Oak Ridge National Laboratory (CC BY NC ND 2.0)

Thom Mason, director of Oak Ridge National Laboratory, to step down

Thom Mason, the director of the Department of Energy's (DOE's) Oak Ridge National Laboratory in Tennessee, says that before he took his job he received two pieces of advice. One former director of a DOE national lab told him that a director couldn't serve more than 10 years because every year he'd infuriate another 10% of the staff. Another told him that it would take him 10 years to have a substantial impact. So Mason, 52, has decided that he will step down on 1 July, exactly 10 years after taking the directorship, the laboratory announced Friday. He will take a position with Battelle in Columbus, which helps manage several DOE national laboratories.

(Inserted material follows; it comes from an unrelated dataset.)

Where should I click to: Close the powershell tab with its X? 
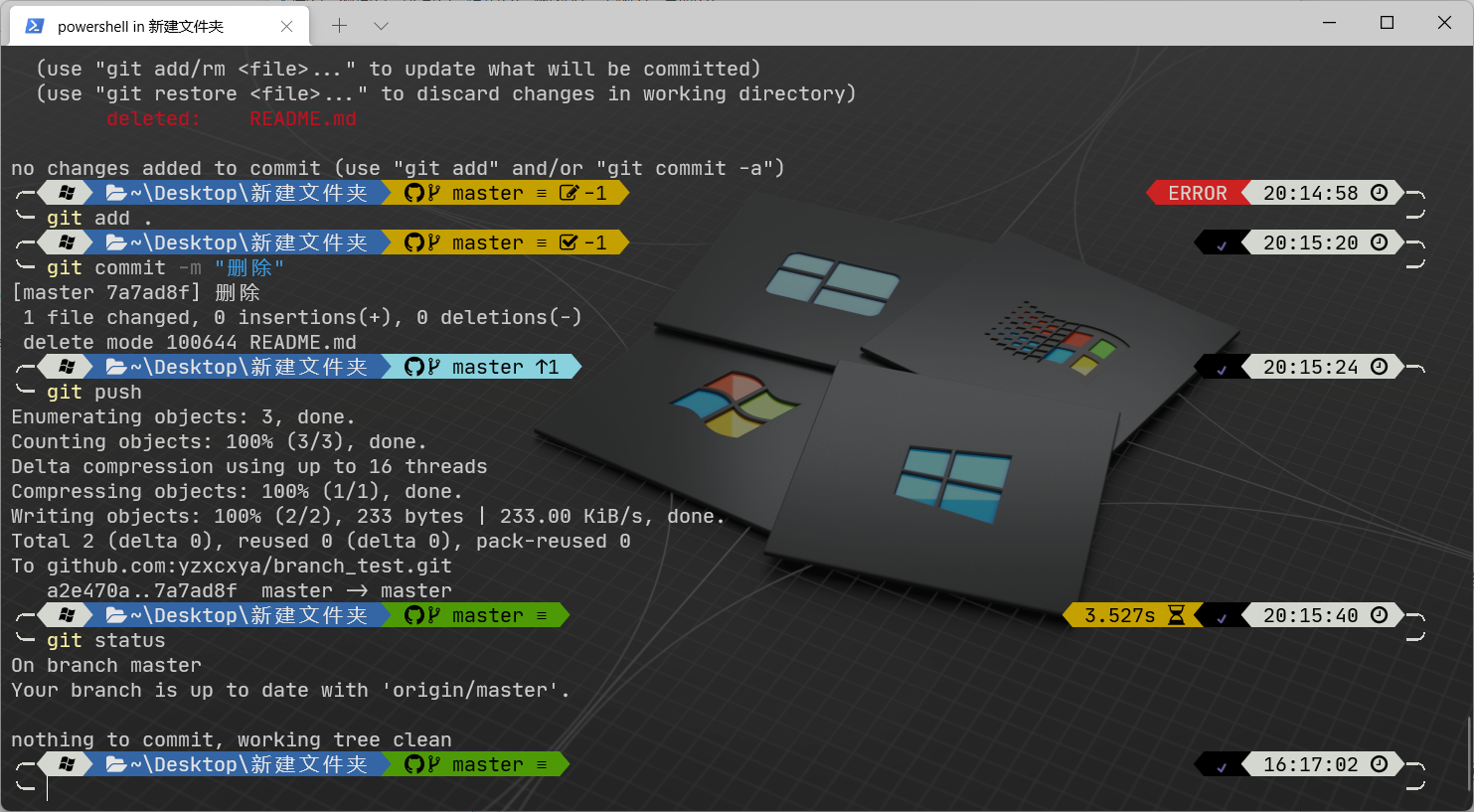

"It sort of feels that I've been here long enough to have an impact but not so long that I've worn out my welcome," Mason says. William Madia, vice president for SLAC National Laboratory at Stanford University in Palo Alto, California, says, "It's been a very, very good run for Thom Mason—a lot of accomplishments."

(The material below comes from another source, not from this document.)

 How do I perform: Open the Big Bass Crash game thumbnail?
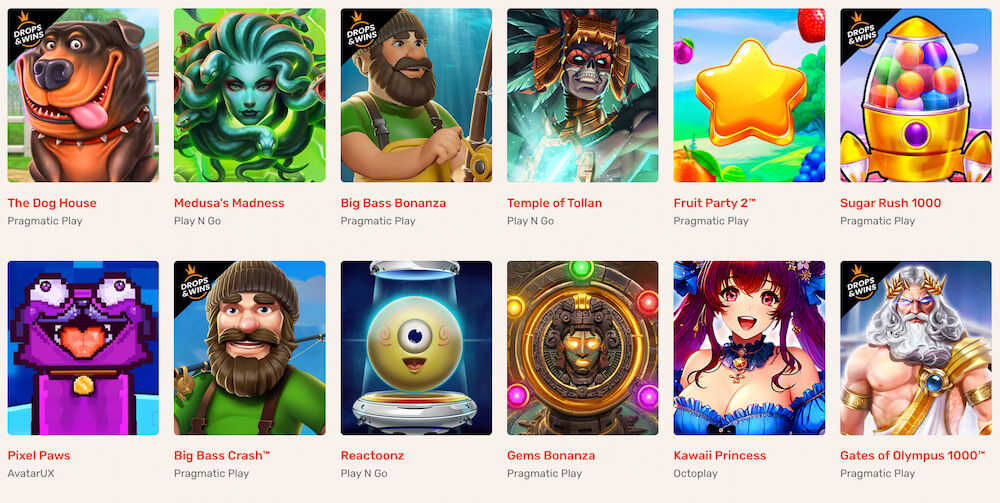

In the past, directors of DOE's 16 national labs often served for a decade or more, but these days a typical tenure is now 4 or 5 years. So Mason is by far the longest serving director, ahead of Terry Michalske, director of DOE's Savannah River National Laboratory near Jackson, South Carolina, who has served since 2009. Oak Ridge is the largest of the 10 national labs supported by DOE's Office of Science, with a staff of 4500 and an annual budget of $1.5 billion.

A condensed matter physicist, Mason came to Oak Ridge in 1998 to lead construction of the lab's flagship facility, the $1.4 billion Spallation Neutron Source, which was completed in 2006. Under Mason's directorship, Oak Ridge also developed two supercomputers that ranked as the world's most powerful, took leading roles in multi-institutional centers to develop biofuels and high-precision simulations of nuclear reactors, established a center for advanced manufacturing, and overhauled much of the lab's infrastructure. That rejuvenation extends to the lab staff, Mason says. "More than 70% of our Ph.D.-level scientists and engineers have joined the lab in the past 10 years," he says.

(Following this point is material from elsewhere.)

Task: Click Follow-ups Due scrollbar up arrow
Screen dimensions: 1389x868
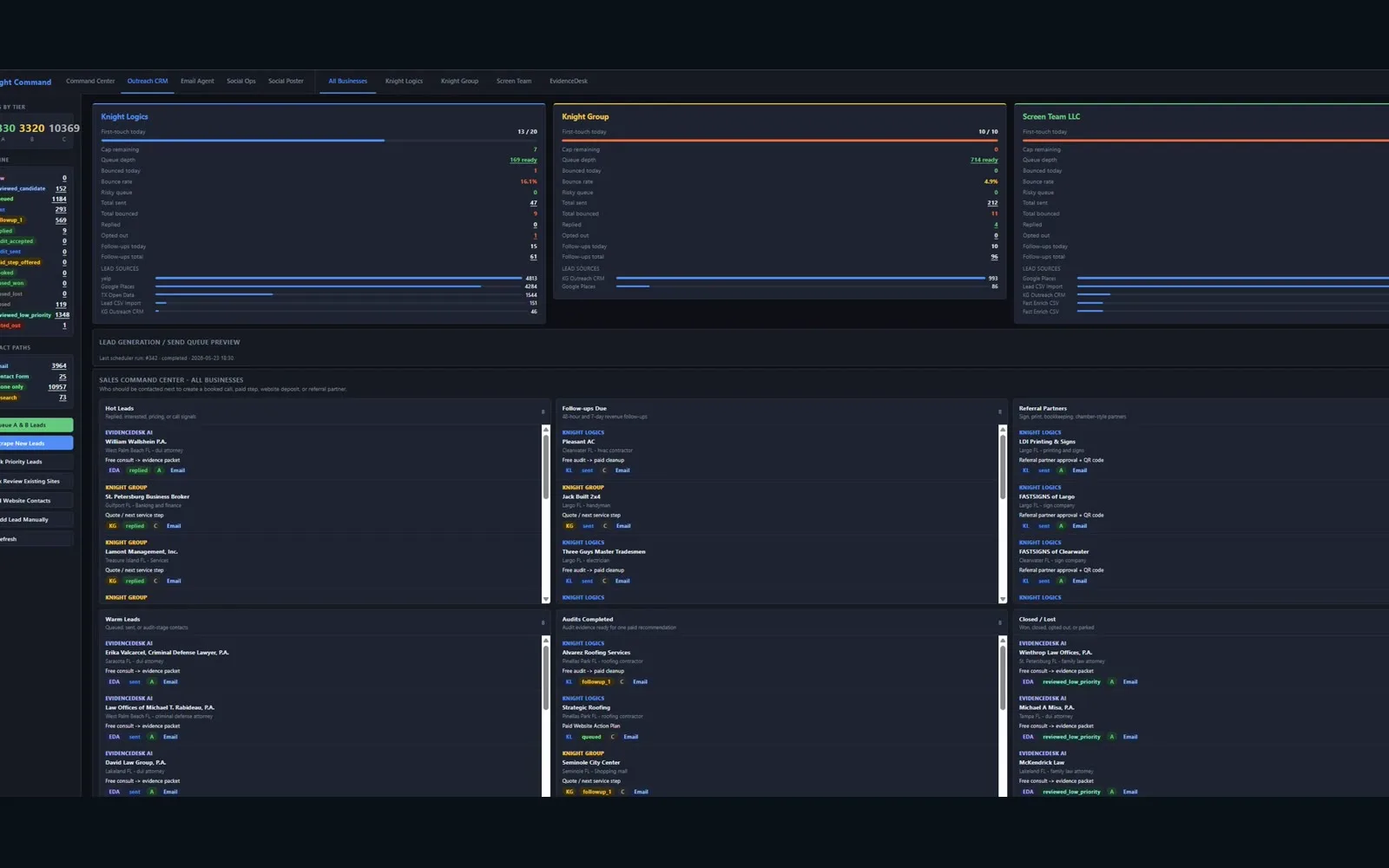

Mason was a leader not only at the lab, but among DOE lab directors and in representing DOE's science efforts in Washington, D.C., Madia says. He has a well-deserved reputation for being forthright and dependable, says Madia, who served as Oak Ridge director from 2000 to 2003 and hired Mason to the lab. "If Thom Mason walks into your office and says he's going to do something, you can bank on it," he says.

Mason will take the post of senior vice president for laboratory operations at Battelle, which is involved in managing six DOE national labs and one for the Department of Homeland Security. "It's a very good move for both Battelle and for Thom," says Samuel Aronson, an emeritus physicist at Brookhaven National Laboratory in Upton, New York, who directed that lab from 2006 until 2012. "After serving so long in the trenches he has a very deep and immediate grasp of how the labs operate."